Keeping track of removed elements using std::remove_if

Keeping track of removed elements using std::remove_if - c++

I want to remove some elements from a vector and am using remove_if algorithm to do this. But I want to keep track of the removed elements so that I can perform some operation on them later. I tried this with the following code:
#include <vector>
#include <algorithm>
#include <iostream>
using namespace std;
struct IsEven
{
bool operator()(int n)
{
if(n % 2 == 0)
{
evens.push_back(n);
return true;
}
return false;
}
vector<int> evens;
};
int main(int argc, char **argv)
{
vector<int> v;
for(int i = 0; i < 10; ++i)
{
v.push_back(i);
}
IsEven f;
vector<int>::iterator newEnd = remove_if(v.begin(), v.end(), f);
for(vector<int>::iterator it = f.evens.begin(); it != f.evens.end(); ++it)
{
cout<<*it<<"\n";
}
v.erase(newEnd, v.end());
return 0;
}
But this doesn't work as remove_if accepts the copy of my functor object, so the the stored evens vector is not accessible.
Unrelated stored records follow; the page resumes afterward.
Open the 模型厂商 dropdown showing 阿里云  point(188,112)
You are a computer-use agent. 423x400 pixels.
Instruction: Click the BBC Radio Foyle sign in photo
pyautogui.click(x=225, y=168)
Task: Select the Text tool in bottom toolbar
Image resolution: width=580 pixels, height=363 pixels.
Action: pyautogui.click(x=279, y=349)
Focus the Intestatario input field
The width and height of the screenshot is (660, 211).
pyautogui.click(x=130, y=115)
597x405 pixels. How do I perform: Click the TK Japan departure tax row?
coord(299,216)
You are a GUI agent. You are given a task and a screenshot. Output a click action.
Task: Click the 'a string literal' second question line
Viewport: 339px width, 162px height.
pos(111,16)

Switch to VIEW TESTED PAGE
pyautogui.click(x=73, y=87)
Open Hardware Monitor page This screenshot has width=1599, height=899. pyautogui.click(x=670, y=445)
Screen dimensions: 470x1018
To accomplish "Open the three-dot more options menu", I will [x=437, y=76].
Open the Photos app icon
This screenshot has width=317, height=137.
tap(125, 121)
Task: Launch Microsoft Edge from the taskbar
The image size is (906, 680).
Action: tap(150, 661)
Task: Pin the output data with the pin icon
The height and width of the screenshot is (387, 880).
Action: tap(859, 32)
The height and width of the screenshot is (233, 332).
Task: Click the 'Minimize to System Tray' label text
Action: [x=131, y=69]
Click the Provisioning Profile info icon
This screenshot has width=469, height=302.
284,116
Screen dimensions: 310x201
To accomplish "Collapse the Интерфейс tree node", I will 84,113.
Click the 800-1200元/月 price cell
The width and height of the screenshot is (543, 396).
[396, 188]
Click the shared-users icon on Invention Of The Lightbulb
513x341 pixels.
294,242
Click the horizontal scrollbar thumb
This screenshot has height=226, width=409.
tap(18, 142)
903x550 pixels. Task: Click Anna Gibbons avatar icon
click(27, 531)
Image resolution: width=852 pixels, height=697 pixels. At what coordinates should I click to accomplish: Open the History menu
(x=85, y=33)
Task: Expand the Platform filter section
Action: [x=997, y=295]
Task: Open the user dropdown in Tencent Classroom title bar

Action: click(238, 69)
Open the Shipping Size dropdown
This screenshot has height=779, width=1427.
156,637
What is the correct way of achieving this?
P.S. : The example, with even and odds is just for example sake, my real code is somethinf different. So don't suggest a way to identify even or odds differently.

The solution is not remove_if, but it's cousin partial_sort partition. The difference is that remove_if only guarantees that [begin, middle) contains the matching elements, but partition also guarantees that [middle, end) contains the elements which didn't match the predicate.
So, your example becomes just (note that evens is no longer needed):
vector<int>::iterator newEnd = partition(v.begin(), v.end(), f);
for(vector<int>::iterator it = newEnd; it != v.end(); ++it)
{
cout<<*it<<"\n";
}
v.erase(newEnd, v.end());

Your best bet is std::partition() which will rearrange all elts in the sequence such as all elts for which your predicate return true will precede those for which it returns false.
Exemple:
vector<int>::iterator bound = partition (v.begin(), v.end(), IsEven);
std::cout << "Even numbers:" << std::endl;
for (vector<int>::iterator it = v.begin(); it != bound; ++it)
std::cout << *it << " ";
std::cout << "Odd numbers:" << std::endl;
for (vector<int>::iterator it = bound; it != v.end(); ++it)
std::cout << *it << " ";

You can avoid copying your functor (i.e. pass by value) if you pass ist by reference like this:
vector<int>::iterator newEnd = remove_if(v.begin(), v.end(),
boost::bind<int>(boost::ref(f), _1));
If you can't use boost, the same is possible with std::ref. I tested the code above and it works as expected.

An additional level of indirection. Declare the vector locally, and
have IsEven contain a copy to it. It's also possible for IsEven to
own the vector, provided that it is dynamically allocated and managed by
a shared_ptr. In practice, I've generally found the local variable
plus pointer solution more convenient. Something like:
class IsEven
{
std::vector<int>* myEliminated;
public:
IsEven( std::vector<int>* eliminated = NULL )
: myEliminated( eliminated )
{
}
bool
operator()( int n ) const
{
bool results = n % 2 == 0;
if ( results && myEliminated != NULL ) {
myEliminated->push_back( n );
}
return results;
}
}
Note that this also allows the operator()() function to be const. I
think this is formally required (although I'm not sure).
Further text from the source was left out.